濁った百合は戦禍に咲く、そして戦場に散る
この国に住む者たちは皆、涙を知らない。
北側の大国ガラストリアと南側の帝国アリヴァクナ帝国が戦争を初めてもう何年経っただろうか。
きっかけはアリヴァクナ帝国によるガラストリア統治領への侵略であった。ガラストリアとアリヴァクナ帝国の両国間で始まった戦争は、すぐに周辺諸国にまで及び、最終的に世界を二分する大戦へと発展していった。
世界を巻き込んだ大戦は長期化し、そのなかで様々な国が脱落していったが、なおもガラストリアは大戦の中心にいる。
戦争が長期化した今、ガラストリアの住人は産まれた瞬間から隣で微笑む死に怯え生きていく。
そんな生活を誰もが当たり前に送っている。
隣り合わせの絶望が、本来存在するはずの涙を人々の中から枯らしてしまった。
ガラストリア・アミリス市──
無表情な土地にひとり水を撒いている銀髪の少女がいる。
周囲が山に囲まれ、時代の中に取り残されたかのように古めかしい、ここアリミス市は、戦地からはかなり離れた場所にある農村である。

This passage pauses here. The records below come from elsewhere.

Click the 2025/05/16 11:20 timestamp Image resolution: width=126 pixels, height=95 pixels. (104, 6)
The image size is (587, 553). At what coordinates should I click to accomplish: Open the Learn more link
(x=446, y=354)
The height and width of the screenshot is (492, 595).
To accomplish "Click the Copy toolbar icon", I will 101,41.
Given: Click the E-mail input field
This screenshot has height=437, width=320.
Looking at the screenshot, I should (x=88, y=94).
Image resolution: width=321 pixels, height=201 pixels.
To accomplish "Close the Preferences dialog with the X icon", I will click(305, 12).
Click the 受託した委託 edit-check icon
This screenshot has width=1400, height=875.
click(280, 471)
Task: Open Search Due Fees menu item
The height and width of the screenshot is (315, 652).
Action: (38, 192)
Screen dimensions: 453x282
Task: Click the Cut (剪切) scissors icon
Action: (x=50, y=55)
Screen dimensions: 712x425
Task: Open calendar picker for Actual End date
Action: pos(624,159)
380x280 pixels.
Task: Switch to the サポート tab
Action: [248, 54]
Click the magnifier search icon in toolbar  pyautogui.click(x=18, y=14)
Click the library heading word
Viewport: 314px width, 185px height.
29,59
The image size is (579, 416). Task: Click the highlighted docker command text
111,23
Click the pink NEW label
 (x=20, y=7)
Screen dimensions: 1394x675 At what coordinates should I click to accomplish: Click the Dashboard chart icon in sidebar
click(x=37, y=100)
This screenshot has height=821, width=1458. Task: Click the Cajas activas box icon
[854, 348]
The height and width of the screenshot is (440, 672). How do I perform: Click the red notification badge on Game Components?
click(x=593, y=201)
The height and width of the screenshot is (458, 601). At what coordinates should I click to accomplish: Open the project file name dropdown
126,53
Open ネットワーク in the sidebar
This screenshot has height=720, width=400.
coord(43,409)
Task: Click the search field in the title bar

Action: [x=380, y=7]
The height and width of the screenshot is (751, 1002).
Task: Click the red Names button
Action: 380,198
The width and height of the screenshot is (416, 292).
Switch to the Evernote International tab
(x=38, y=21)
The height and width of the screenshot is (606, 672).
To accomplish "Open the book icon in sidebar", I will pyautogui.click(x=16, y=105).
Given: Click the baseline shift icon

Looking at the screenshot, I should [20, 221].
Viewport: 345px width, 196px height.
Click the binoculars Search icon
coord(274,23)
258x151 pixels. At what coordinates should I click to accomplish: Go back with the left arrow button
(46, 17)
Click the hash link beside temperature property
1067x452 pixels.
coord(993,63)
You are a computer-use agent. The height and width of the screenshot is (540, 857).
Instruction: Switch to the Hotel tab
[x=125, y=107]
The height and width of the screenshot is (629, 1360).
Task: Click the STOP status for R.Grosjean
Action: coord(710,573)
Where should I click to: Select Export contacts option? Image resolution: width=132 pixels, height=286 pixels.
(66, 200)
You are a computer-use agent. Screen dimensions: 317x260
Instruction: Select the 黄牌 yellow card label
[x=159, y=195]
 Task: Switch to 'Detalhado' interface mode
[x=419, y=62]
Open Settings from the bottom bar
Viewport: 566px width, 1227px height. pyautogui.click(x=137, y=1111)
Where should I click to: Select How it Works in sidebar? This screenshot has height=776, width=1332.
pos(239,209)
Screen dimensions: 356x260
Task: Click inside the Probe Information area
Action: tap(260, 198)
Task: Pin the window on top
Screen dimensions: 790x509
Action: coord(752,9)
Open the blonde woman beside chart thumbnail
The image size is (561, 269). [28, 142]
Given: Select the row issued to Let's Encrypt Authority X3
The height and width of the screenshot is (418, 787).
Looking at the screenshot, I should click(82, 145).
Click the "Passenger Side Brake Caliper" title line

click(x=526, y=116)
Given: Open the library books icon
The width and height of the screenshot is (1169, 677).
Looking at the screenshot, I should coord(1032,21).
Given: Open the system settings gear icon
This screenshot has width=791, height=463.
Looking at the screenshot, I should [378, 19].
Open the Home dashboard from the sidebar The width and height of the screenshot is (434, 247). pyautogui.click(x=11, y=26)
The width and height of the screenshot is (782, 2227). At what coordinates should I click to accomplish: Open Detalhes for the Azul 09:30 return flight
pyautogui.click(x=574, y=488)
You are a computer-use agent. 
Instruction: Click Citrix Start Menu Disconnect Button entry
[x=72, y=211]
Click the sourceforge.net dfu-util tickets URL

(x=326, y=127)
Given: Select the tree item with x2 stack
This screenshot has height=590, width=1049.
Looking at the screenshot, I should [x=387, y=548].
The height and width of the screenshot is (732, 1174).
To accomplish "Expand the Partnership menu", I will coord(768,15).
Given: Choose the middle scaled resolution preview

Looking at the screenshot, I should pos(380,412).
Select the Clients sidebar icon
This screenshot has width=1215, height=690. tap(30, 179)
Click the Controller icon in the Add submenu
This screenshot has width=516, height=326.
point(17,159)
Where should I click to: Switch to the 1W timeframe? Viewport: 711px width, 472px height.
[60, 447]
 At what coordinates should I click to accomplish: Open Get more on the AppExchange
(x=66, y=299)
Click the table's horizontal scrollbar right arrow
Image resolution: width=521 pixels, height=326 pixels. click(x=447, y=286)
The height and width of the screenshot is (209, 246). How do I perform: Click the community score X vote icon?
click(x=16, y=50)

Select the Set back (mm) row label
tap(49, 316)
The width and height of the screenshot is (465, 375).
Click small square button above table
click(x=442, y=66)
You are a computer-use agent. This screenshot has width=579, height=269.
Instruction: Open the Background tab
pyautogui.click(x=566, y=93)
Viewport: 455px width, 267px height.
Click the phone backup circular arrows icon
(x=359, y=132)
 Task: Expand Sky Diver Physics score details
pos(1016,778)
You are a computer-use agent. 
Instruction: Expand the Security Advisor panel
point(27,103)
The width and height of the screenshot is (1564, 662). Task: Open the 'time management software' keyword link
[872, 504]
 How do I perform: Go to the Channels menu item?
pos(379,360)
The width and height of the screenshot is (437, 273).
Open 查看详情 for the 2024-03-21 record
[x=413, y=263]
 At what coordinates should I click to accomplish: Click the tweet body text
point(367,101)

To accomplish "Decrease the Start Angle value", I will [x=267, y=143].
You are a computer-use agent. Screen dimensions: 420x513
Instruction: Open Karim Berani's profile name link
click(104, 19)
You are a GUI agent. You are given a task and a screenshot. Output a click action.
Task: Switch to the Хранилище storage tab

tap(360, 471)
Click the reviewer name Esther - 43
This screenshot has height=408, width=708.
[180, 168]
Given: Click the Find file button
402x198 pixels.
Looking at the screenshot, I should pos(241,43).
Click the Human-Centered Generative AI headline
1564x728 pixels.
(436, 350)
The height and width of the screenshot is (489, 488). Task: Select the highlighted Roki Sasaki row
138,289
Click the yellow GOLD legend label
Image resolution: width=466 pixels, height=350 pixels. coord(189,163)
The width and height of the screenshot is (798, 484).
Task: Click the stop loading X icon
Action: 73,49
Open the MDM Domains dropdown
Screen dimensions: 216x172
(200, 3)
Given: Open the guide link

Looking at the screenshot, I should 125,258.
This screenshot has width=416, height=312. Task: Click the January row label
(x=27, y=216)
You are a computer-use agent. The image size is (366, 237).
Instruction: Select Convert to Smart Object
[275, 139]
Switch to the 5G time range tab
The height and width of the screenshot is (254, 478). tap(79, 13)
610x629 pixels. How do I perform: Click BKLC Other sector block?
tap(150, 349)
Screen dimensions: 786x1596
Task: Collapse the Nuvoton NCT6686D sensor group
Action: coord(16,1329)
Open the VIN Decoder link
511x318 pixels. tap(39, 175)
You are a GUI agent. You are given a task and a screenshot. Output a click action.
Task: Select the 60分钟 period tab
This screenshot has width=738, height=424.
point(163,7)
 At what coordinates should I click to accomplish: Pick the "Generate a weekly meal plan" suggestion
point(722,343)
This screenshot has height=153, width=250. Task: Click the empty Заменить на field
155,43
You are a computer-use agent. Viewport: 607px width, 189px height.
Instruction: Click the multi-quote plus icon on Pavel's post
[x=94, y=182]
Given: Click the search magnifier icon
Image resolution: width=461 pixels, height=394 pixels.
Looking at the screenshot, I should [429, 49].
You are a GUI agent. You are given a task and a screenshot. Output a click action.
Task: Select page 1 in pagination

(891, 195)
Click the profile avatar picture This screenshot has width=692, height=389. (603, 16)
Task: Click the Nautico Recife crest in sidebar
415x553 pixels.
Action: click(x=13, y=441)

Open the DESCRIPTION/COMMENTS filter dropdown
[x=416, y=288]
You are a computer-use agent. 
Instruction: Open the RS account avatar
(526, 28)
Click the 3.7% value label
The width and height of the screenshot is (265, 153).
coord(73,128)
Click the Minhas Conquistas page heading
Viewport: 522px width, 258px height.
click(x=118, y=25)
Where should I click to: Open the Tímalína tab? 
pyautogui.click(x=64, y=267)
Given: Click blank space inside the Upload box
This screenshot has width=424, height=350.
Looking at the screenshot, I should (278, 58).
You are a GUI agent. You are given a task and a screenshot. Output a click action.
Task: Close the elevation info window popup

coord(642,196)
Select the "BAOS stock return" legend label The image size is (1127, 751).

そのため他の町と比べれば、安全といえば安全といえるだろう。
しかしそうはいっても、毎日のように人が死んでいる。
アミリス市の主たる産業である農業は、長年不作が続いており、農作物を売って得られる収入はないに等しい。
また、ガラストリアの僻地に位置するアミリス市から、住人が自らの力だけで出稼ぎに行くことは難しかった。
これらが要因となってガラストリア国内でも特にアミリス市は貧困が進んでいた。
重度の貧困に苦しみ、人が死んでいくといった光景がアミリス市の日常であった。
死をもたらす貧困を前にアミリス市は、人も動物も植物さえもが生きることをあきらめかけたような異様な町と化していた。
そんな異様な町でただただ意味もなく土埃を立てながら水を撒いている少女の名は、ミッシェル・ドリシア。
今年で十五歳になる。
彼女の美しい銀髪が、夕日に照らされ場違いによく映える。
そんな彼女もまた、涙を知らない一人である。
「何をやってるんだミッシェル。たかが水撒きに何分かけているんだ」
「ほんと何をやらせてもダメだね」
「はい……すみません……」
水撒きを終えたミッシェルが家に帰ってくるとおじさんとおばさんが嫌味をいってくる。
水なんて撒いてもたいしてなにも育ってこないじゃないか、という気持ちを抑えてミッシェルは返事をした。
「遊んでたんじゃないだろうね」
「……いえ……」
「少しは、役に立ったらどうだい。いつまで経っても役に立ちゃしない」
「……すみません……」
「すみませんすみませんじゃないよ。謝るばかりで本っ当使えない子だね」
「……すみません……」
「まぁいい、早く晩飯を作ってくれ」
「あんたが水撒きに時間をかけたせいでいつもよりご飯を食べる時間が遅くなっているんだから急いで作るんだよ」
「……はい……」
自分たちでは何もせず、嫌味を言いながら結局はミッシェルに晩御飯を作らせようとする、おじさんとおばさん。どこまでも自分勝手な二人に少し呆れながら、まぁいつものことだとミッシェルは素直に部屋を後にした。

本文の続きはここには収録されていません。